Protect consumers from unfair business practices

A photo taken in 2017 showing shoppers at Orchard Road.
A photo taken in 2017 showing shoppers at Orchard Road.PHOTO: ST FILE

The authorities can do more to ensure that organisations conduct their business fairly, and inform the public if they do not do so.

Here are some cases in point.

Some telecom operators do not inform a consumer who is on, say, a 2GB monthly data plan when he has reached the limit.

The consumer may not know he has used additional data until he gets his bill at the end of the month.

One telco that makes sure customers are not caught unawares is Circles.Life. It will not proceed further from a subscribed plan unless the consumer says so.

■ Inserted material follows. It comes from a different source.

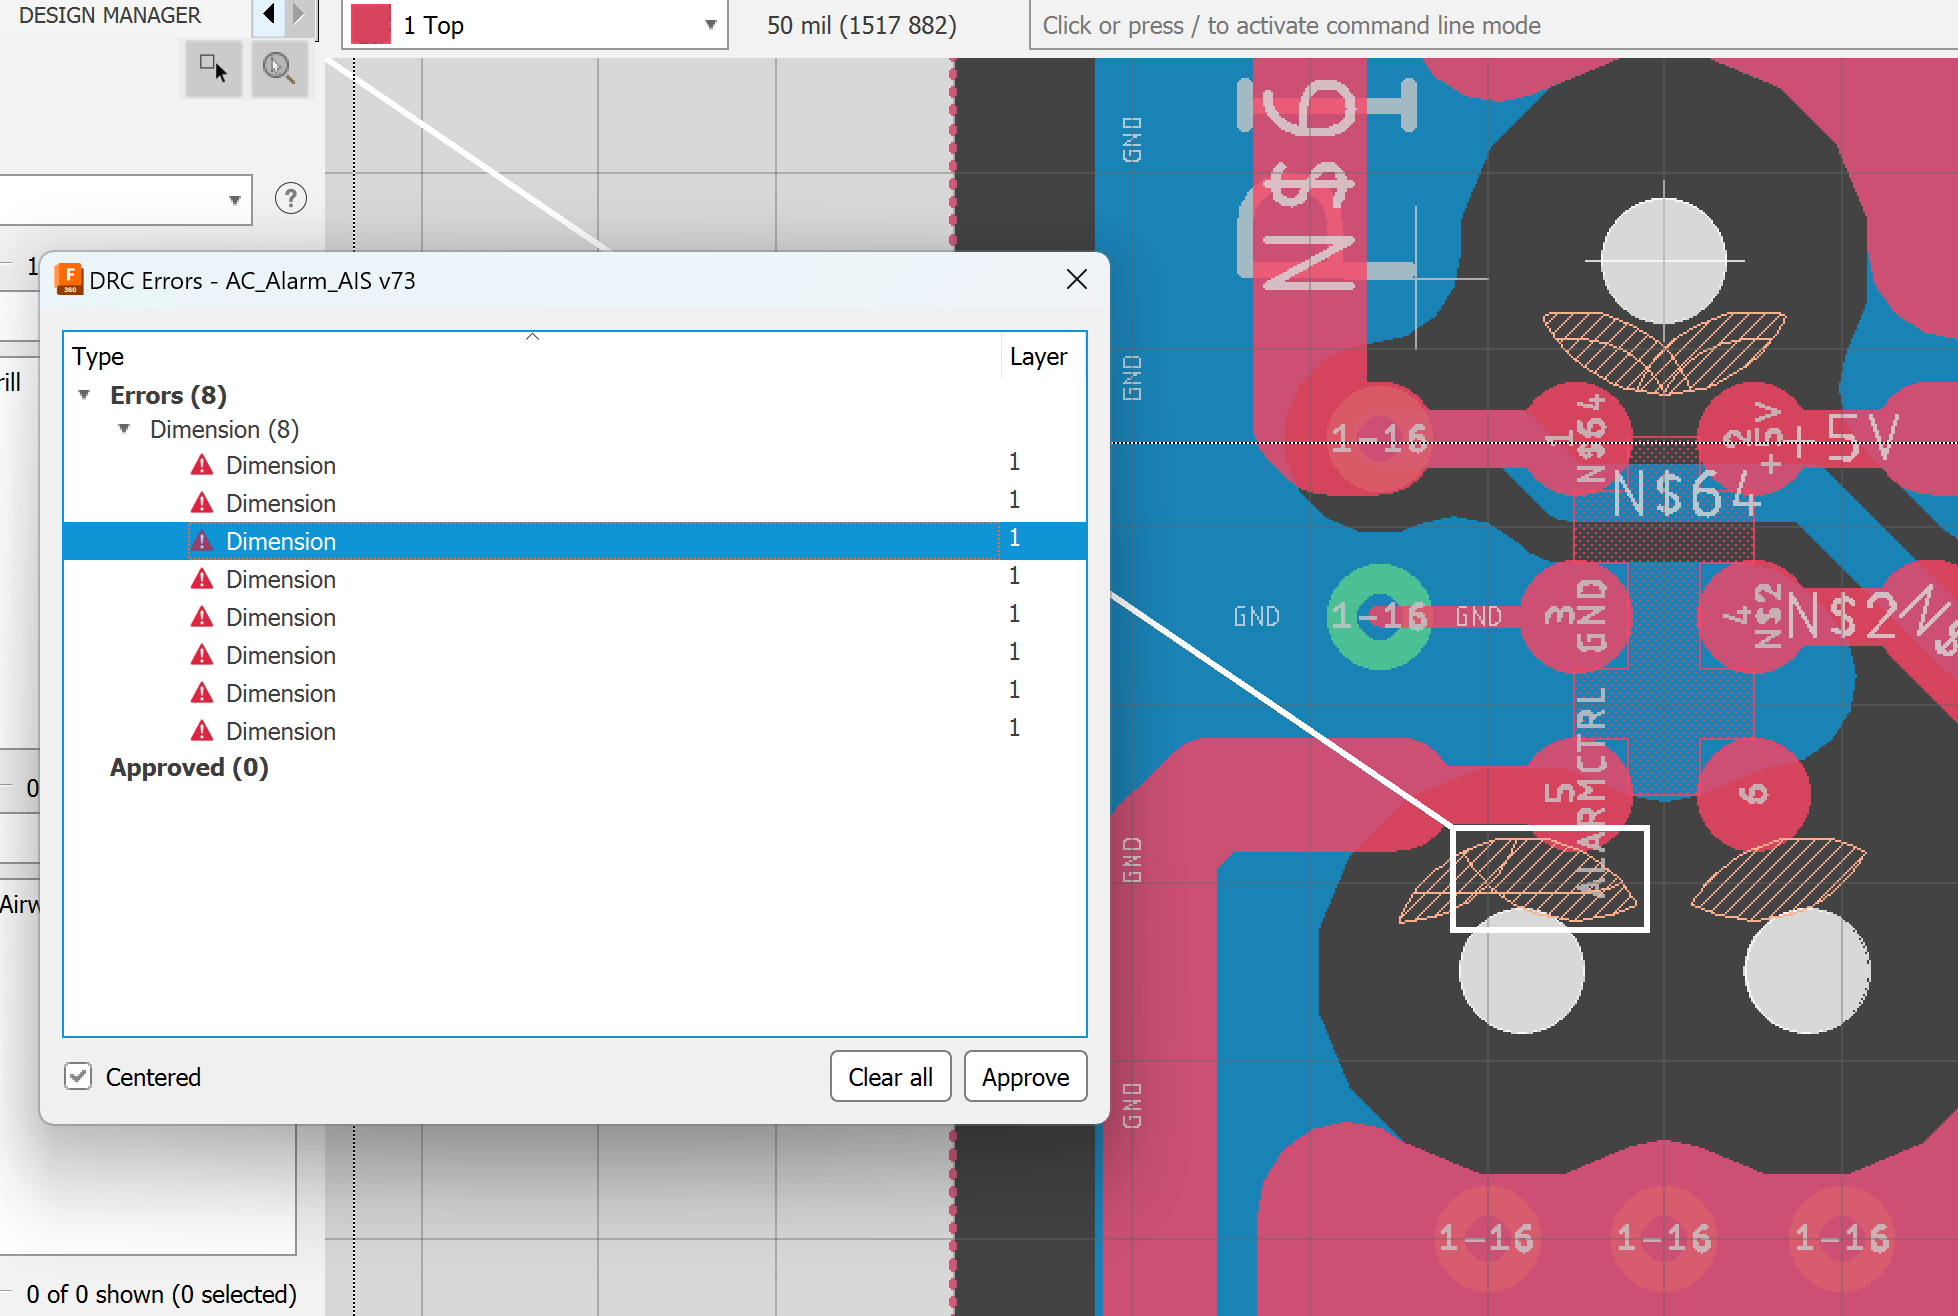Click the red layer color swatch

[x=369, y=24]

Another example: Some banks offer higher interest rates on "fresh funds" as a marketing promotion. This excludes the money you already have in the bank. It is only when a customer threatens to withdraw all his money that the bank may consider his funds "fresh".

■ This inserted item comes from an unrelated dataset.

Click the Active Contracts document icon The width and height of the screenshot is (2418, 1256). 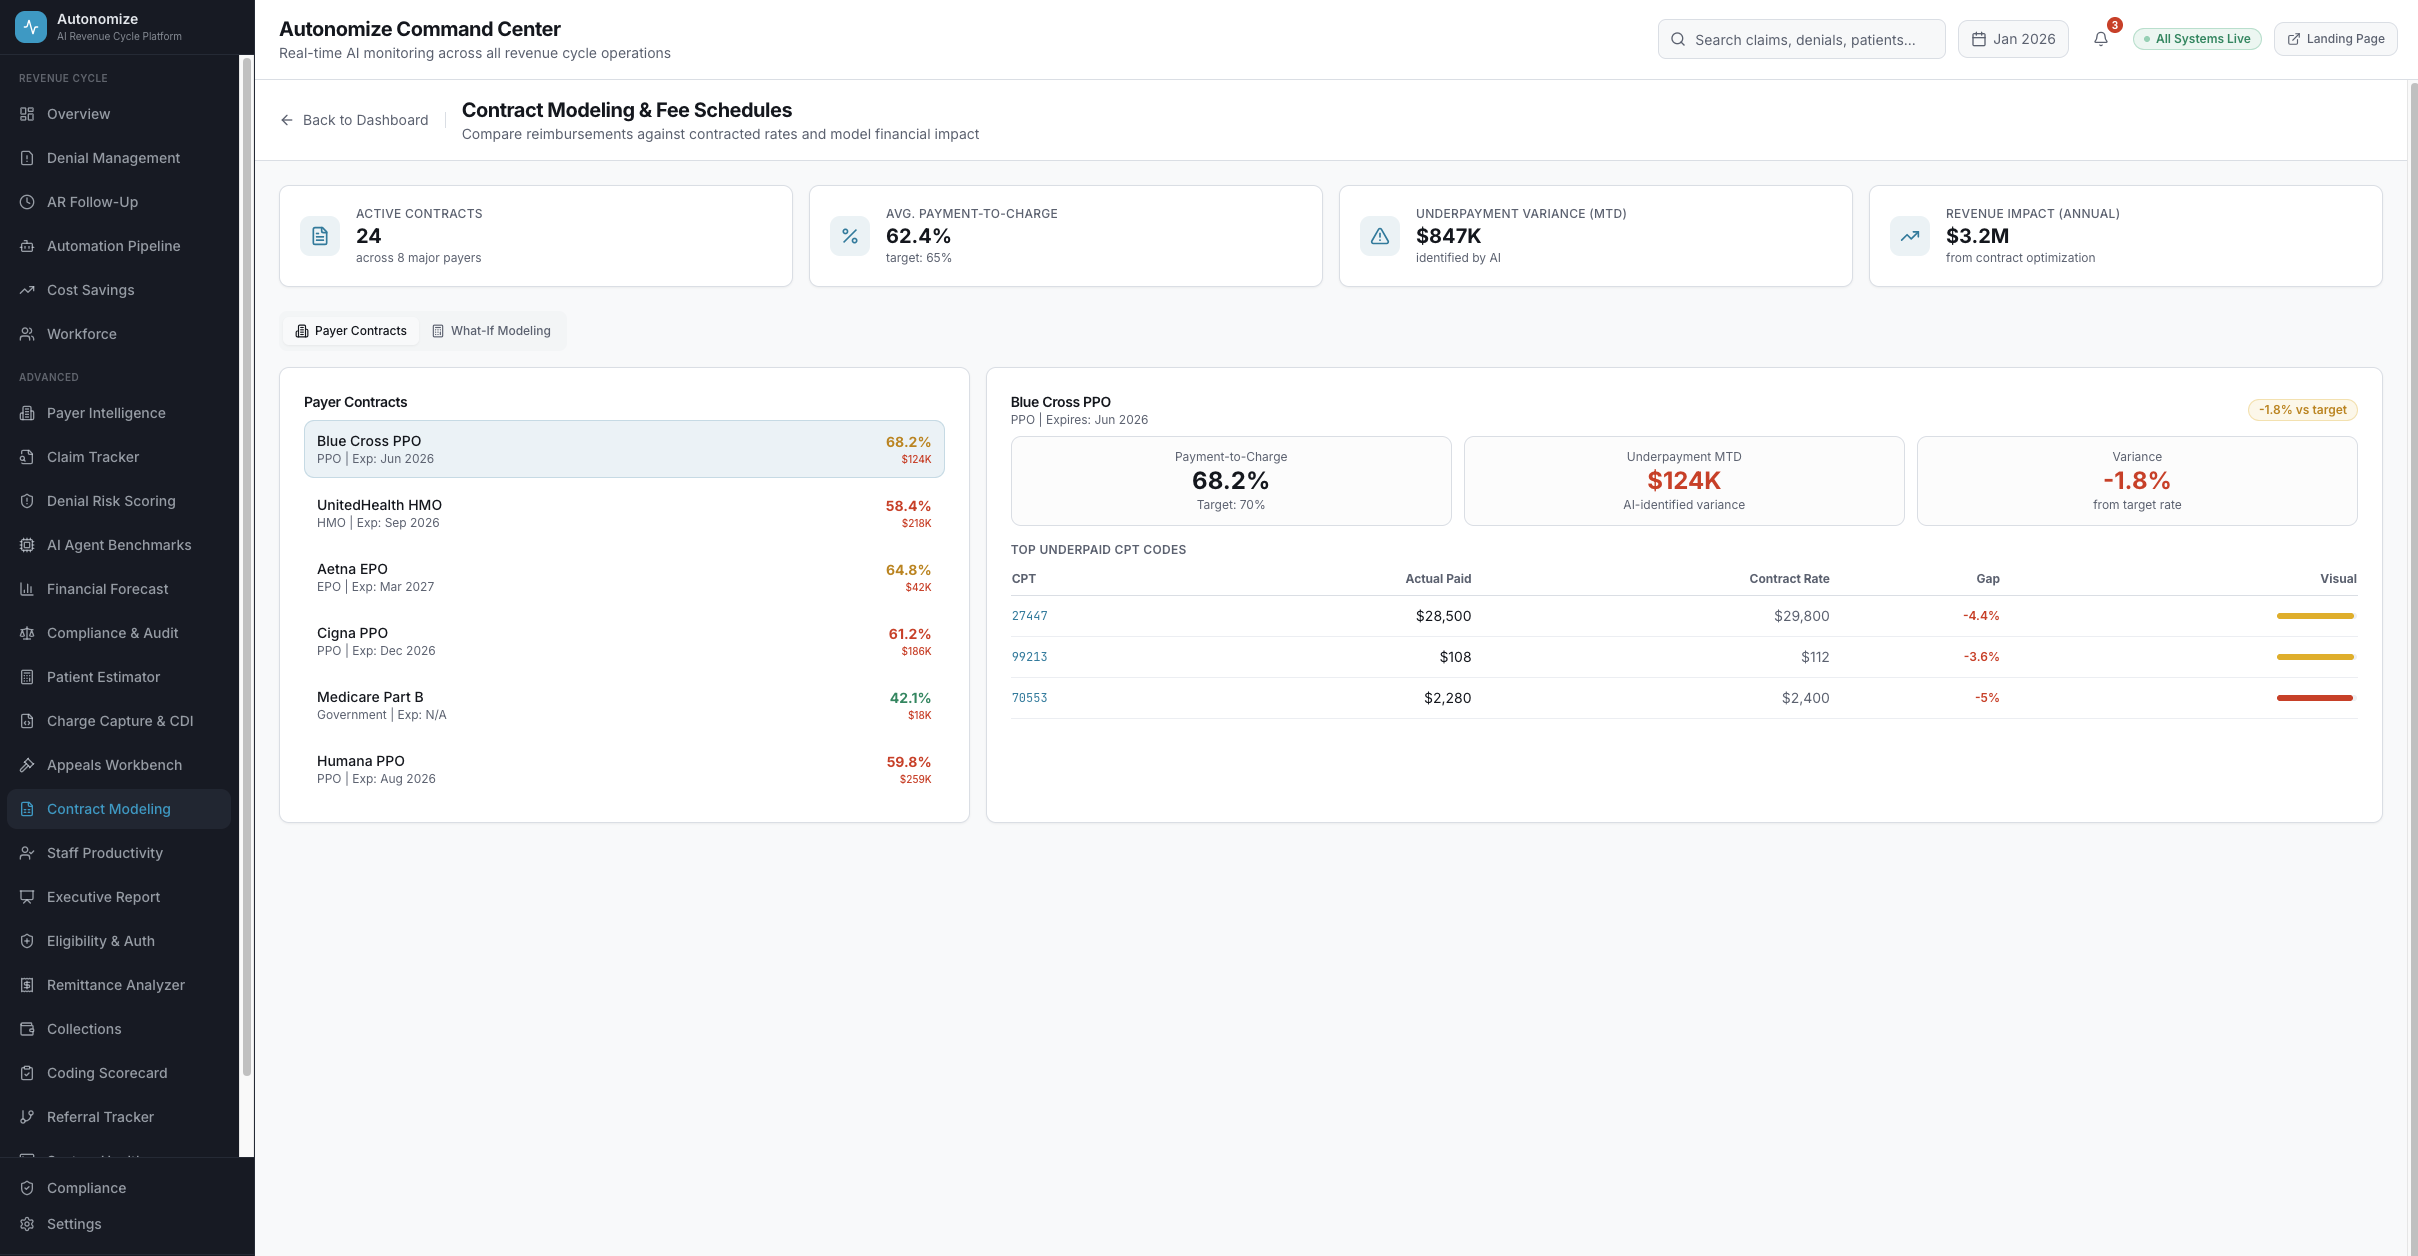tap(320, 236)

Another unfair banking practice is to revert the interest rate of fixed deposits to board rate, which is usually lower, upon their maturity even though the promotion is ongoing. Unless the customer visits the bank on the deposit's maturity date, he will not continue to enjoy the promotional rate. This is deceitful on the part of the bank.

More proactive steps should be taken to ensure that organisations do not take advantage of consumers.